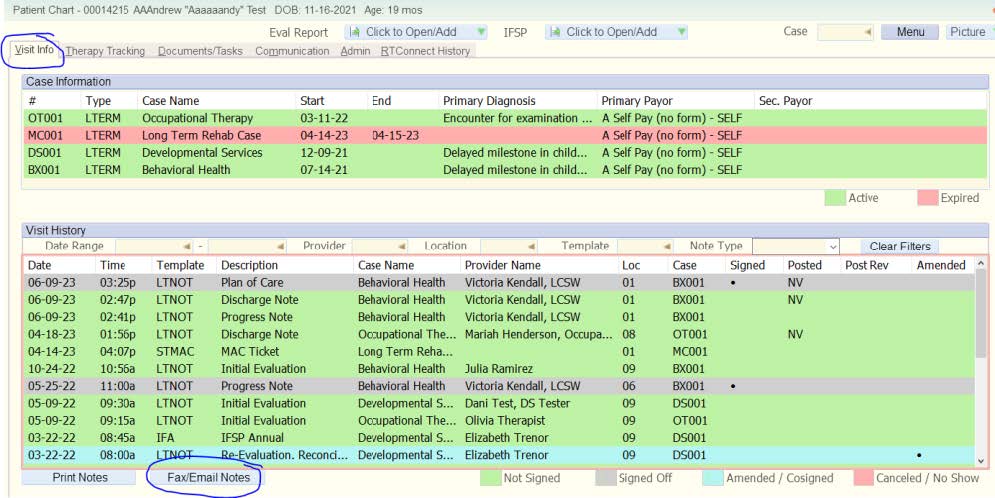Open the Date Range start picker arrow

point(186,246)
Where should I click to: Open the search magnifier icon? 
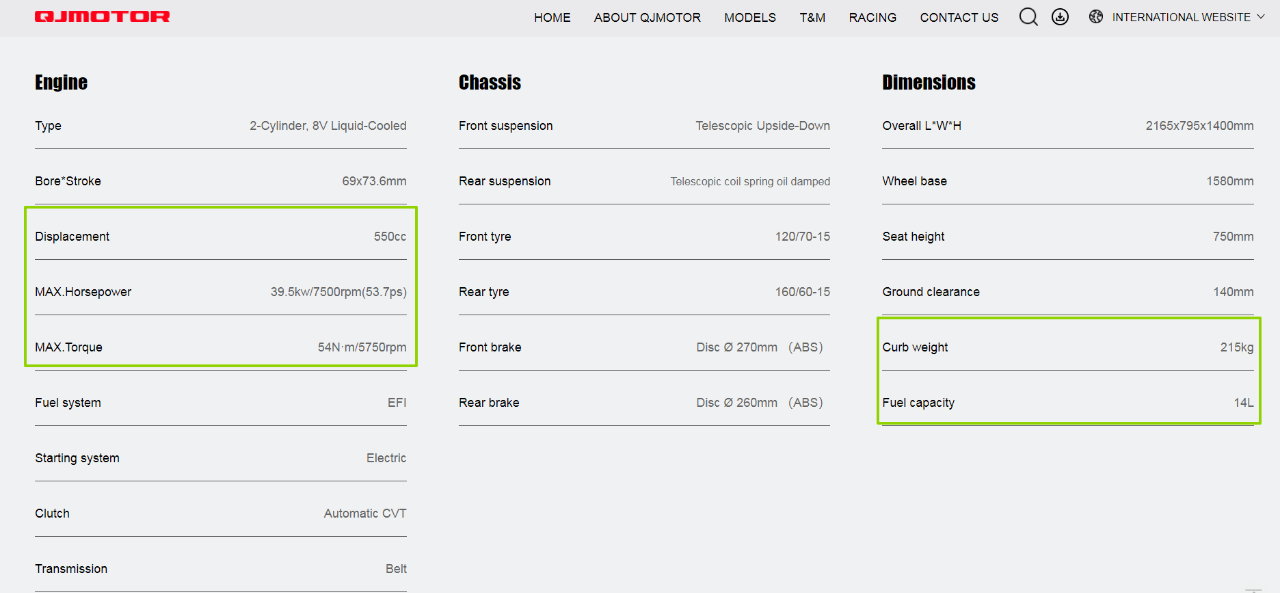(x=1028, y=17)
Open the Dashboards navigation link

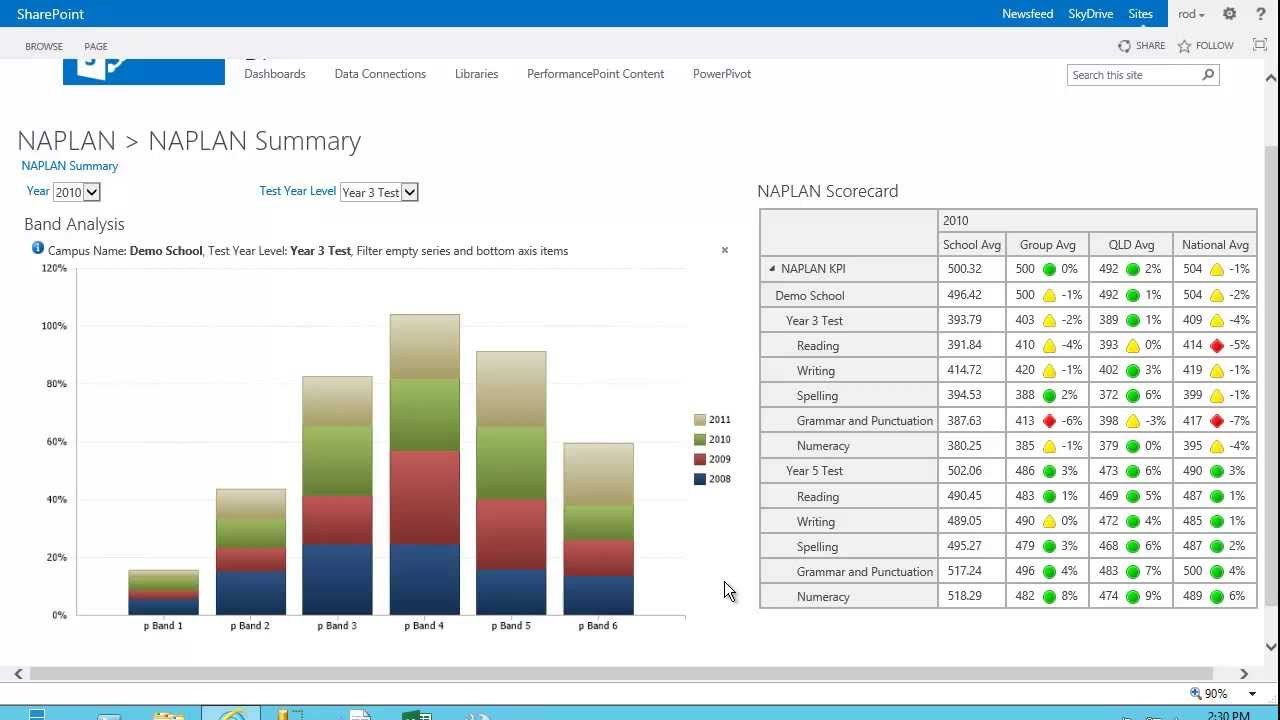(274, 73)
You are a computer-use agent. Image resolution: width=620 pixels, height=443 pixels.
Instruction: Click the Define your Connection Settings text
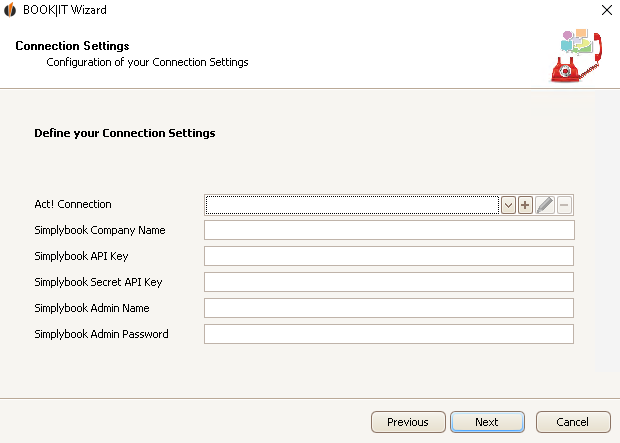pyautogui.click(x=125, y=133)
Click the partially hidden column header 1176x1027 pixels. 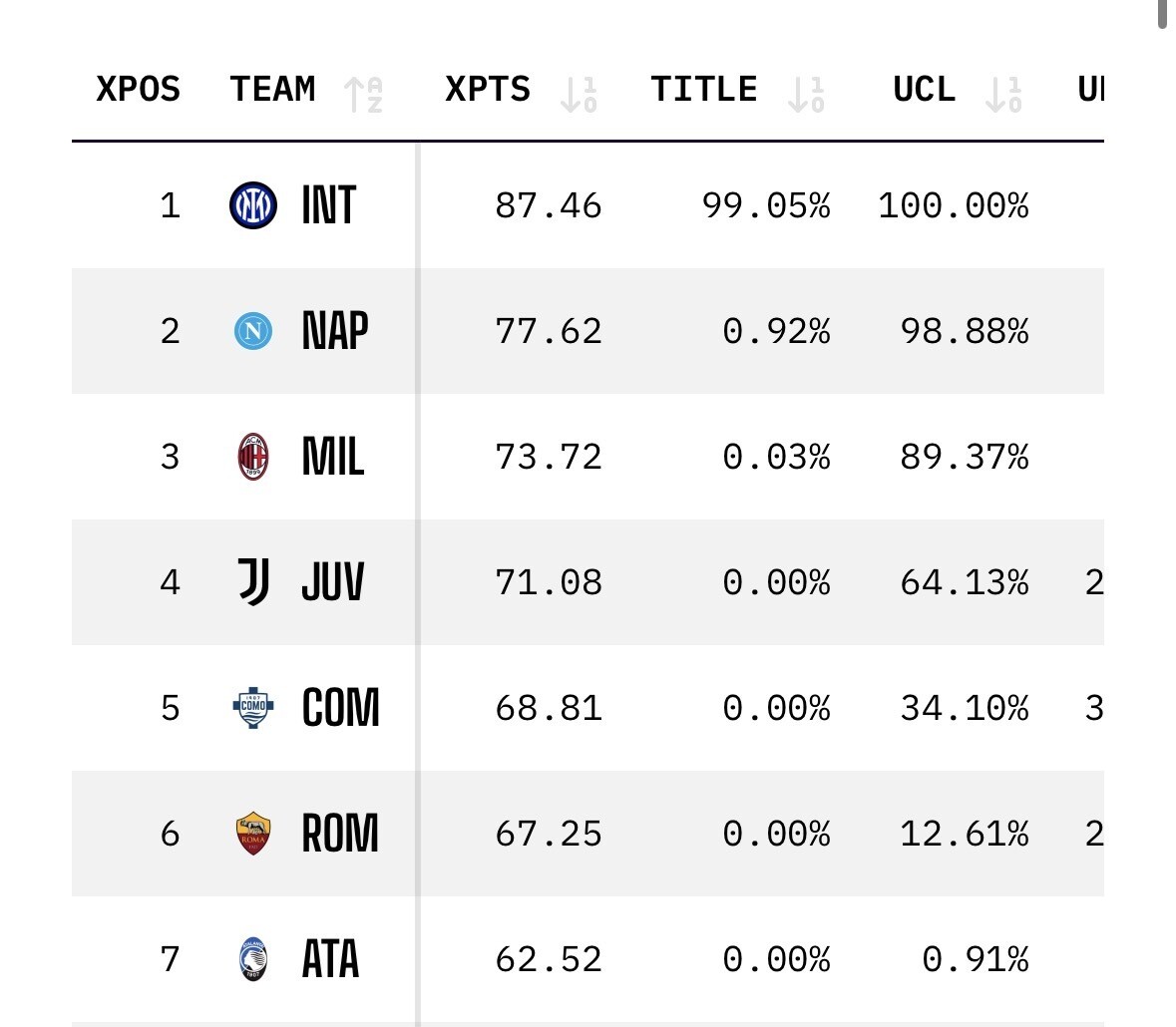coord(1089,90)
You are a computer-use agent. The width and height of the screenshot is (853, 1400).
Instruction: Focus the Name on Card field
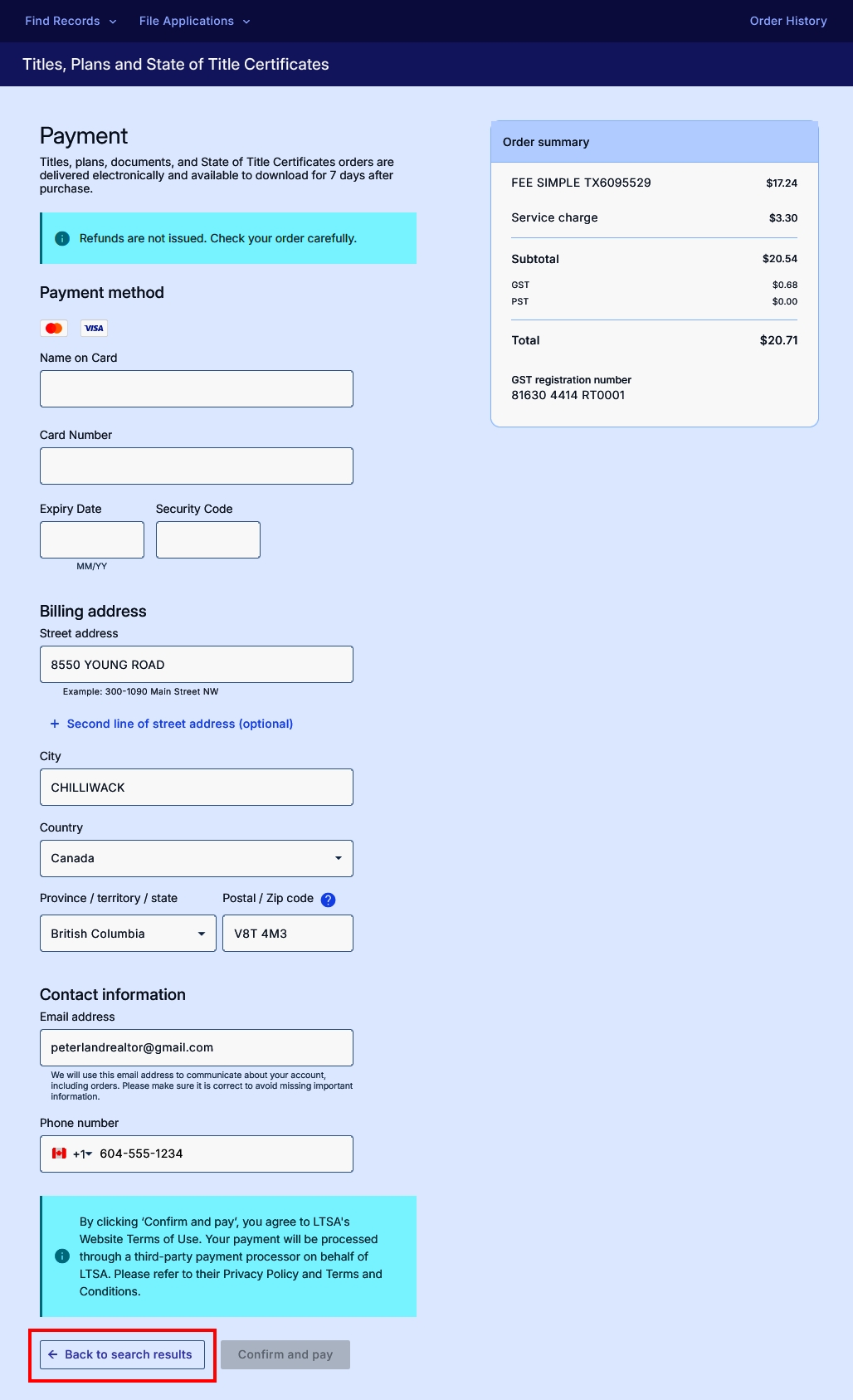tap(197, 388)
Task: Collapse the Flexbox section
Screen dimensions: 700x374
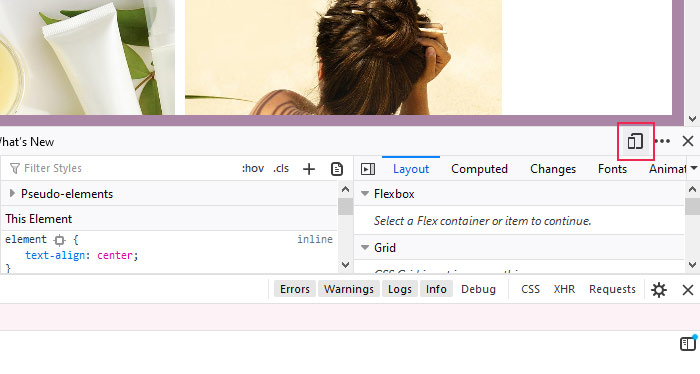Action: [x=365, y=194]
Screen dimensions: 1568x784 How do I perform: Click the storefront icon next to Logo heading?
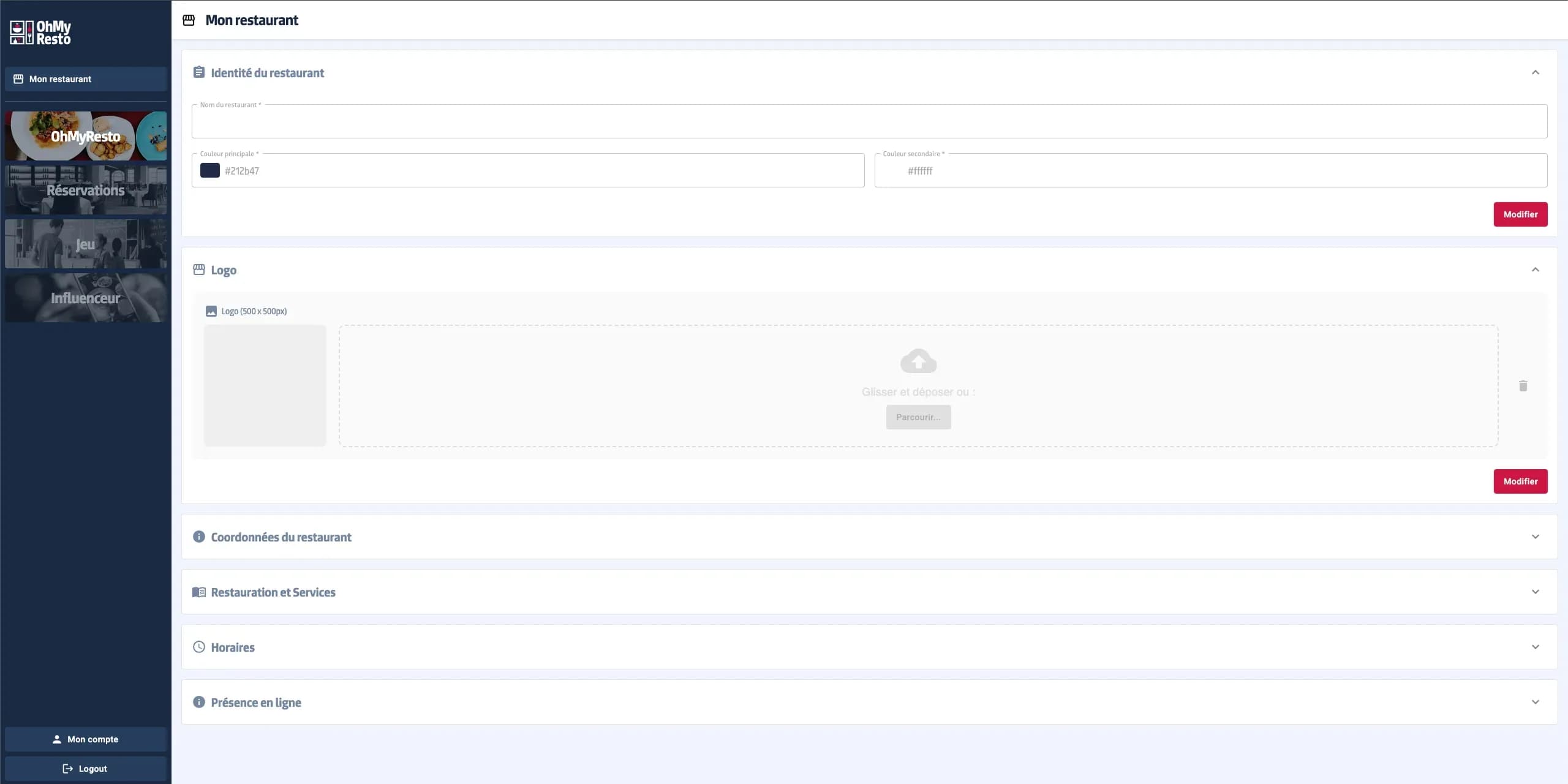198,270
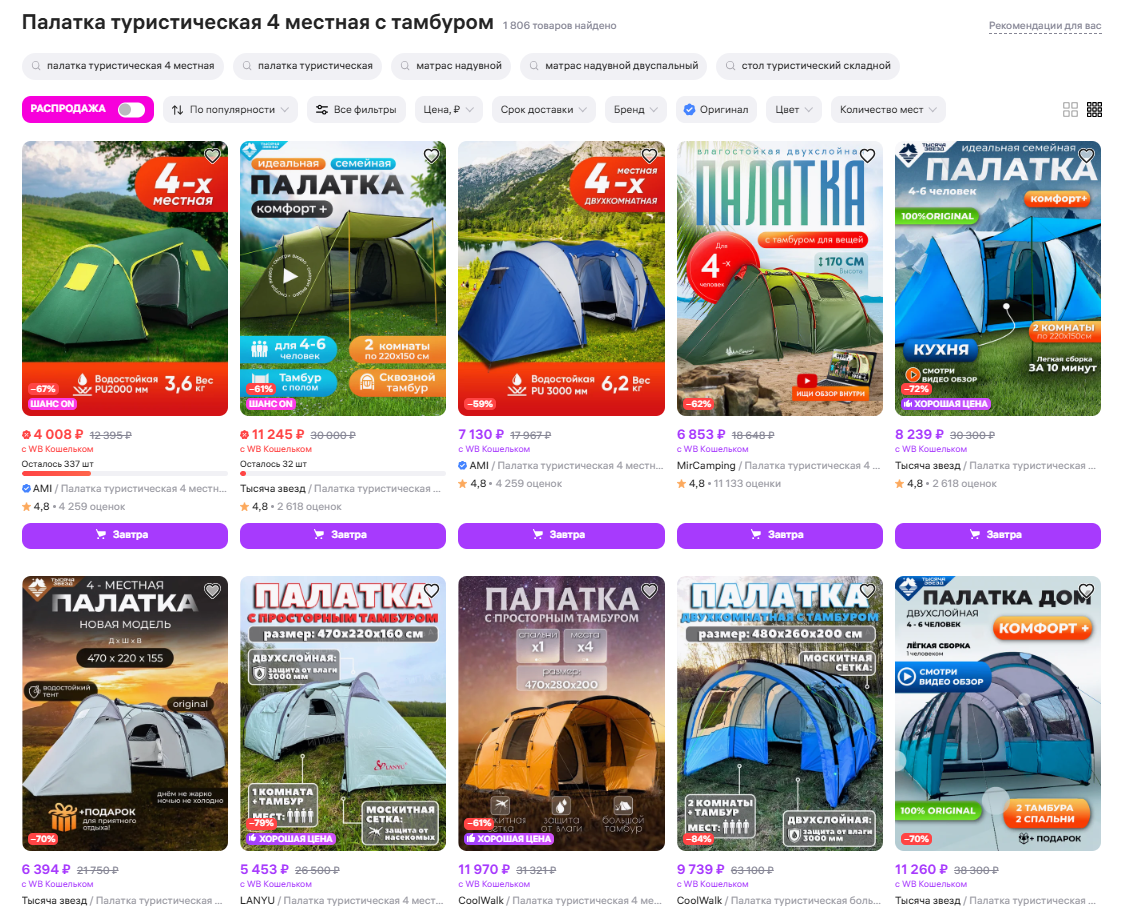Image resolution: width=1124 pixels, height=909 pixels.
Task: Expand the Количество мест dropdown
Action: point(888,110)
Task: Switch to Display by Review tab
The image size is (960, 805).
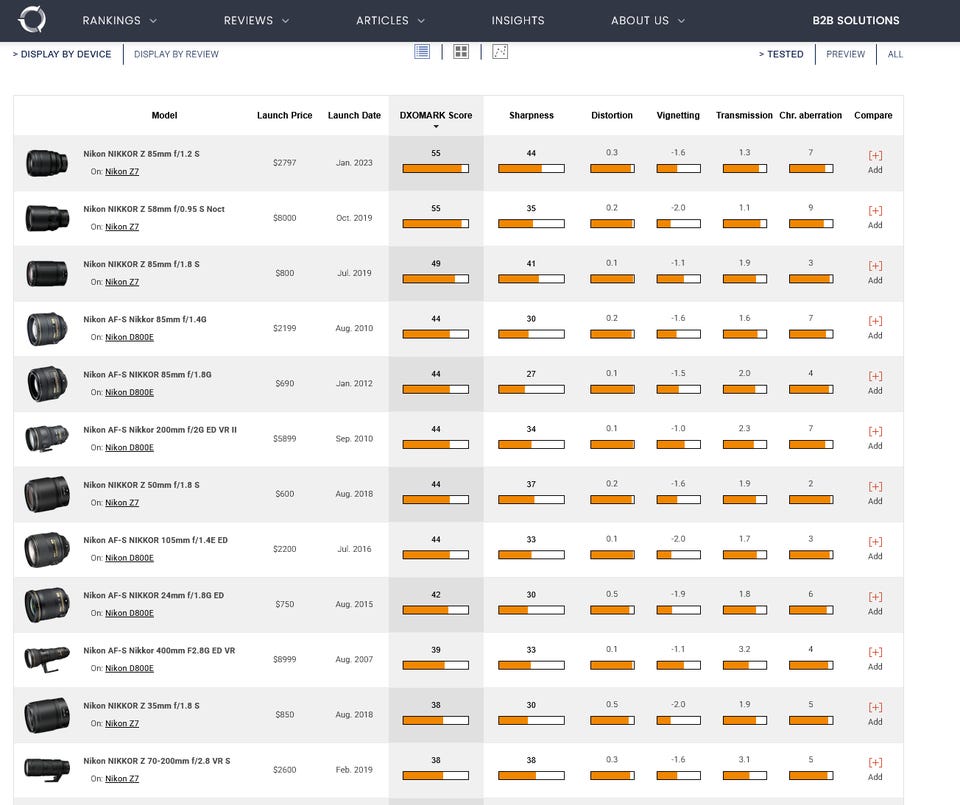Action: [x=176, y=54]
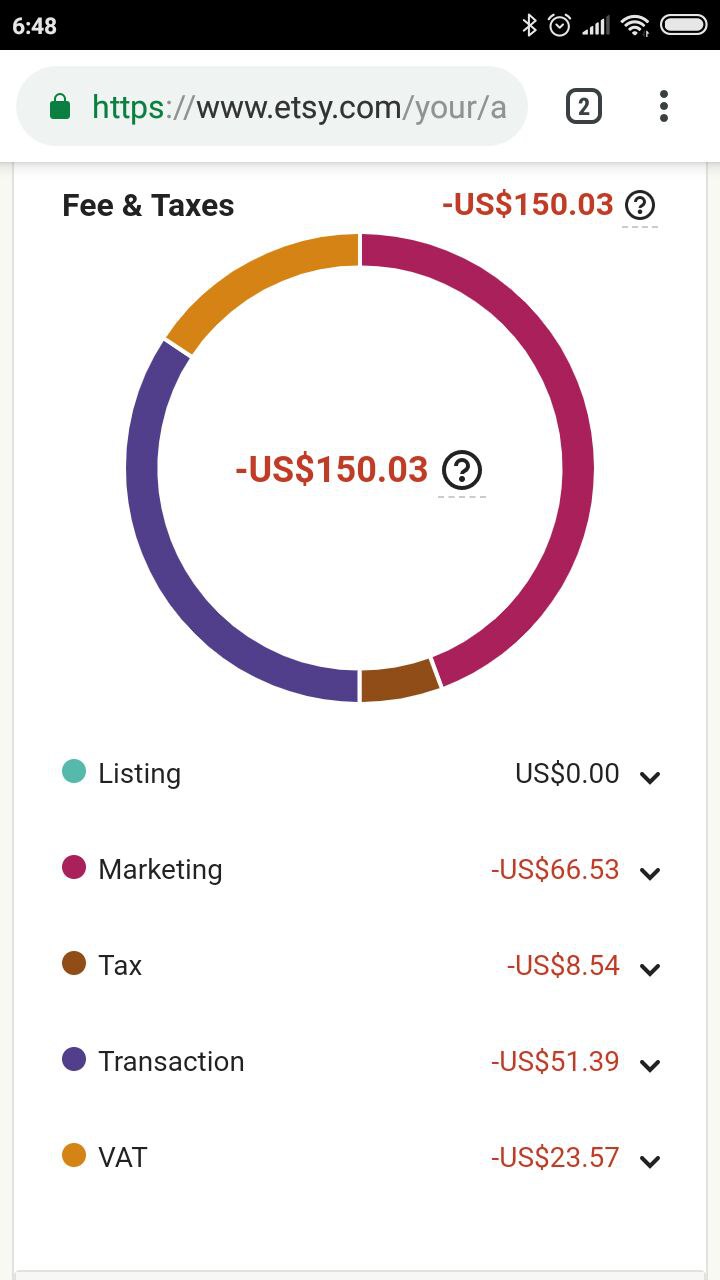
◆ ◆ ◆ ◆ ◆ ◆ ◆
Render the entries above as a two-column CSV with the columns "text" and "answer", from the line containing "Task: Switch to Display by Review tab" through the end of the entries. Give one row per entry, put each field in quotes with line breaks replaced by spaces, and leave the pictures out.

text,answer
"Task: Switch to Display by Review tab The image size is (960, 805).","Action: [x=176, y=54]"